Dentre tantos artistas que você já colaborou na música, ainda tem aquela parceria dos sonhos? Quem seria?

Têm! Na gringa por exemplo têm muitos pessoas que eu gostaria de produzir. Do rap mainstream, claro! Acredito que eu chego lá! Até porque o trap/funk começou uma parada muito nova e eles tão propícios a curtir, graças a outros artistas que foram lá e mostraram o som. Acredito que o trap/funk é a tendência de 2020, todo mundo está fazendo. Acredito que logo menos chega nos gringos e eu estarei produzindo alguém de lá, como já já produzi na América Latina. Mas acredito que logo logo artistas dos Estados Unidos e Europa venham a fazer feats.

O Rap e o Funk já tiveram suas divergências, era muito difícil ver uma colaboração entre os gêneros. Como você enxerga hoje o movimento, essa “rivalidade” acabou ou ainda rola?

O movimento do rap/funk hoje está totalmente aberto. Total passe livre sem catraca! Sabe?! Você do rap pode chegar e fazer um funk e vice-versa.
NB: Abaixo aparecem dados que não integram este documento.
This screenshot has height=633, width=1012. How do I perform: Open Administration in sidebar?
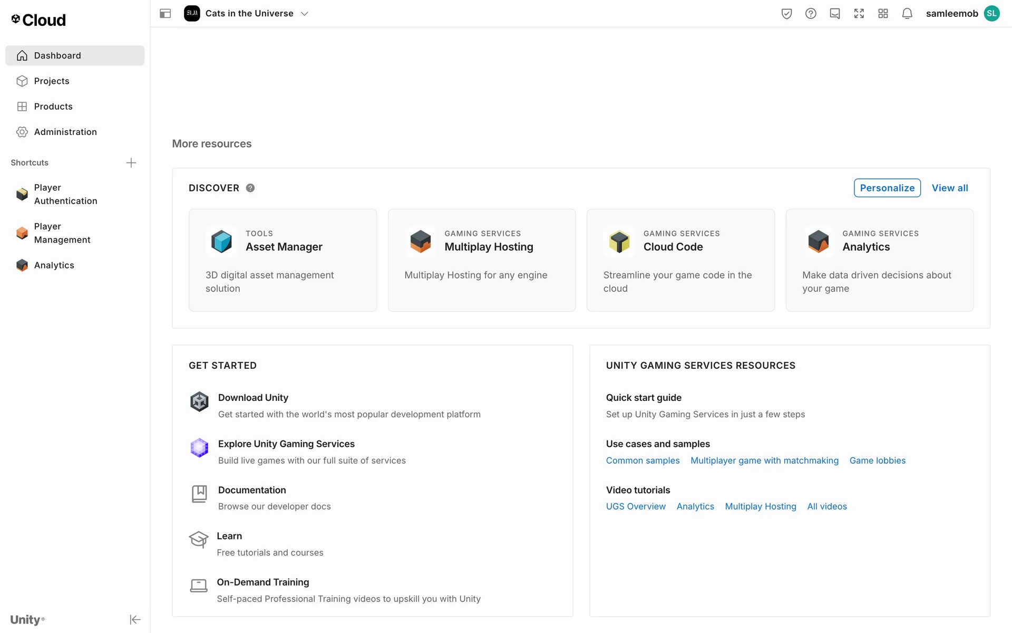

Você tem exemplos disso. Essa parada de abrir a porta para os dois gêneros fez os artistas e produtores enxergarem que esse era o caminho. Sem se estranharem, e isso apenas ampliaram os resultados. Eu fico muito feliz de ter feito parte dessa história. Daqui a 15/ 20 anos as pessoas que conhecem minha história vão falar sobre isso.

Quando você pensa em sucesso na música, que artista ou outro profissional lhe vem à cabeça? E o que essa pessoa tem que você mais admira?

Primeiro… não é uma ignorância minha, tá?! Eu me admiro antes de qualquer outro artista. Se não depender de mim, ninguém vai lá fazer por mim. Eu mesmo, crescer dentro do meu trabalho, faz com que outras pessoas também curtam meu som. Não que eu não admire outros, não é isso… eu tô no mesmo barco que todo mundo e admiro várias pessoas. Mas eu me admiro antes dos outros, meu trabalho, meu som, minha imagem. Eu me admirando, acredito que outras pessoas que me curtem vão colar e fazer uma parada maneira. Essa é minha história.